(Target pointing data)
↓
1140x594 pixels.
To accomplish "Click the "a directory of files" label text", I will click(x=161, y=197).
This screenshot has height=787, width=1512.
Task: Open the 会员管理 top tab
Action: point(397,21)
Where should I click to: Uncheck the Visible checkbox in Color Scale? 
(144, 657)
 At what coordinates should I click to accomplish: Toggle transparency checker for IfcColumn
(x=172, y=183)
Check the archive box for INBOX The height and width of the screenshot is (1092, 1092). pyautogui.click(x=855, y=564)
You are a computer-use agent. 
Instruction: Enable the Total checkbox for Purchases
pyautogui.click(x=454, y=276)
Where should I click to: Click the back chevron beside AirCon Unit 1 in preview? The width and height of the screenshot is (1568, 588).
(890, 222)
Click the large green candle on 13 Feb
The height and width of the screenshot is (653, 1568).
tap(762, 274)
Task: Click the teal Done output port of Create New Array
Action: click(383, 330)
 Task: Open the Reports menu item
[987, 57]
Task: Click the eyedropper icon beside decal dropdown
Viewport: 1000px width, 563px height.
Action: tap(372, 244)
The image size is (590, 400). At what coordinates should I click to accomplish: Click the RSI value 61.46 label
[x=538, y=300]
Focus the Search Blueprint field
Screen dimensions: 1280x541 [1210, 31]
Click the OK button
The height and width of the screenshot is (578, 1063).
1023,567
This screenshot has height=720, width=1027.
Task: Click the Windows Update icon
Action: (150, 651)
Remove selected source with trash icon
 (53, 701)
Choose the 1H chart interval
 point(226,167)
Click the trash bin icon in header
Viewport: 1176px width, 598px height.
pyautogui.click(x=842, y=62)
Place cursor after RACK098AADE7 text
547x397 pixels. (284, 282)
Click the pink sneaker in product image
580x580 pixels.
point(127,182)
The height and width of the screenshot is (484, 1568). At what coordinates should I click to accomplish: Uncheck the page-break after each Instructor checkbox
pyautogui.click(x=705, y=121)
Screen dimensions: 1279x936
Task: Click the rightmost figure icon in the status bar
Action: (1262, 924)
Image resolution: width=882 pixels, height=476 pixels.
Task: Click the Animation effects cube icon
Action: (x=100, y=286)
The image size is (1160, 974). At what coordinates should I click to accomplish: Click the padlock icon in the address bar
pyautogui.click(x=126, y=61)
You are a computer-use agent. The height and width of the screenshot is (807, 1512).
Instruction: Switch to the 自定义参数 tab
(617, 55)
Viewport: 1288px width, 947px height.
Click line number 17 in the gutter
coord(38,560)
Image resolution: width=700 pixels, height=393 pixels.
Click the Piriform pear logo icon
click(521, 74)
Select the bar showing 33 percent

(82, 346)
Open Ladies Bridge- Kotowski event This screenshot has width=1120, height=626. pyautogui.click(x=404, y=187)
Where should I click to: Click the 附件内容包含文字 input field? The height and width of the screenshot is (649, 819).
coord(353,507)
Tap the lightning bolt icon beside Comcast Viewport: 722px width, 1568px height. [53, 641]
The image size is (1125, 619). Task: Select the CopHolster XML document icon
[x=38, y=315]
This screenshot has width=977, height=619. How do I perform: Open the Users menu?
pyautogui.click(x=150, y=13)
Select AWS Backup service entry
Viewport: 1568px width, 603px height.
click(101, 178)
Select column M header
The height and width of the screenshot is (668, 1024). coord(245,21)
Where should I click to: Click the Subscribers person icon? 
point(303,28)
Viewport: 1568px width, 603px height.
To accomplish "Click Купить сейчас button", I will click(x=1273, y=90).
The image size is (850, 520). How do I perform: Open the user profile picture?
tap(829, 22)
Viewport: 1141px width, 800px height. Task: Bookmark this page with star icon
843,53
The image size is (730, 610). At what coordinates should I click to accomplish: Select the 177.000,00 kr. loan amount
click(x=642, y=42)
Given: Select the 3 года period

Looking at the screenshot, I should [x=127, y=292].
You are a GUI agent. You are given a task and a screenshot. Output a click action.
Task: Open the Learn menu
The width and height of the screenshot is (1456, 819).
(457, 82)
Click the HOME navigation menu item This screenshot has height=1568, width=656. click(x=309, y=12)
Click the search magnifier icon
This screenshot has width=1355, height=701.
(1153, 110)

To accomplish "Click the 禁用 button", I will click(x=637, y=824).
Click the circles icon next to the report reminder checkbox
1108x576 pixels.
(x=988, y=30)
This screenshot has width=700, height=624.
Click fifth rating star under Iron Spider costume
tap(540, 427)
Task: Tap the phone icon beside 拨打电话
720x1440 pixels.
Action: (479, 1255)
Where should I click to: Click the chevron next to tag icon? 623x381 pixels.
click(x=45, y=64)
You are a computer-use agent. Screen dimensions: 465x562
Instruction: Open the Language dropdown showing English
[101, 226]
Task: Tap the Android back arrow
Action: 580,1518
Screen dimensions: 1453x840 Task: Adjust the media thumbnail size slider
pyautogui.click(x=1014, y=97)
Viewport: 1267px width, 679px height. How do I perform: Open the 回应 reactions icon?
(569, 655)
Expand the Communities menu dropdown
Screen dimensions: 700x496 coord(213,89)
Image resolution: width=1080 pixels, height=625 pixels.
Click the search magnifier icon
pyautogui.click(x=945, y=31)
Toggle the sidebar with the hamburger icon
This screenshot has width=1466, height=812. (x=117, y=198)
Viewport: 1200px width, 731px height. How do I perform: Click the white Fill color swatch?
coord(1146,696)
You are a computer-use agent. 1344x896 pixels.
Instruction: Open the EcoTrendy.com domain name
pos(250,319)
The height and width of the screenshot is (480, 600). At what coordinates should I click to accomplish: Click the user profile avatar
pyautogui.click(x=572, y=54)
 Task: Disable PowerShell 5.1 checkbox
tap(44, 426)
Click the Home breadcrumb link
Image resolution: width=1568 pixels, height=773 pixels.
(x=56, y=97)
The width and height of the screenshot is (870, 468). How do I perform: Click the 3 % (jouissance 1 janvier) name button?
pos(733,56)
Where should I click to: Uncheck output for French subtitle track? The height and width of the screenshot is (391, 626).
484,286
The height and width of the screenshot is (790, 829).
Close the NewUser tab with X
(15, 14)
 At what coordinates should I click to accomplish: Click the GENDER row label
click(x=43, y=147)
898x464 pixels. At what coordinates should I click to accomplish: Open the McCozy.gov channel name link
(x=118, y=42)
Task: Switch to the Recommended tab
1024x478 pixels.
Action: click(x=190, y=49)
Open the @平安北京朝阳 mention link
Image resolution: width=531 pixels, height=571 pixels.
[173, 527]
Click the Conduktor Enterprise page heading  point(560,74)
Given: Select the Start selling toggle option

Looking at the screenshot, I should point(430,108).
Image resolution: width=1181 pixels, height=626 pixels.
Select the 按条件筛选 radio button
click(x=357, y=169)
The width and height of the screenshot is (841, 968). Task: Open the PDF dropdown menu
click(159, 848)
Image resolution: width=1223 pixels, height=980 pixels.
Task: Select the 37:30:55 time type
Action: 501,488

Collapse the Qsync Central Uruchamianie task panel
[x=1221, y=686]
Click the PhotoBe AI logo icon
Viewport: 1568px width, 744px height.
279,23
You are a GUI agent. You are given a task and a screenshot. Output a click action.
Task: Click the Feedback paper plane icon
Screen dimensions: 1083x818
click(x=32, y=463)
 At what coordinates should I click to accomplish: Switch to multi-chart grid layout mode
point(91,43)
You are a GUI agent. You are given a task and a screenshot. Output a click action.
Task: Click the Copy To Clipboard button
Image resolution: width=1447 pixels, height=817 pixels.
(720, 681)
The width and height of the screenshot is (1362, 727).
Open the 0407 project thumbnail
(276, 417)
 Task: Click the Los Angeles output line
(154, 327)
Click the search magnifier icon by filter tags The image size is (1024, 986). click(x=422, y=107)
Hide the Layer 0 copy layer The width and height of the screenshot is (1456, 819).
↑
Return, without any alteration, the lines of the items starting at the line that contains "Click the OK button" and ending at the line that contains "point(127,182)", including both of those lines.

Click the OK button
The height and width of the screenshot is (578, 1063).
1023,567
This screenshot has height=720, width=1027.
Task: Click the Windows Update icon
Action: (150, 651)
Remove selected source with trash icon
 (53, 701)
Choose the 1H chart interval
 point(226,167)
Click the trash bin icon in header
Viewport: 1176px width, 598px height.
pyautogui.click(x=842, y=62)
Place cursor after RACK098AADE7 text
547x397 pixels. (284, 282)
Click the pink sneaker in product image
580x580 pixels.
point(127,182)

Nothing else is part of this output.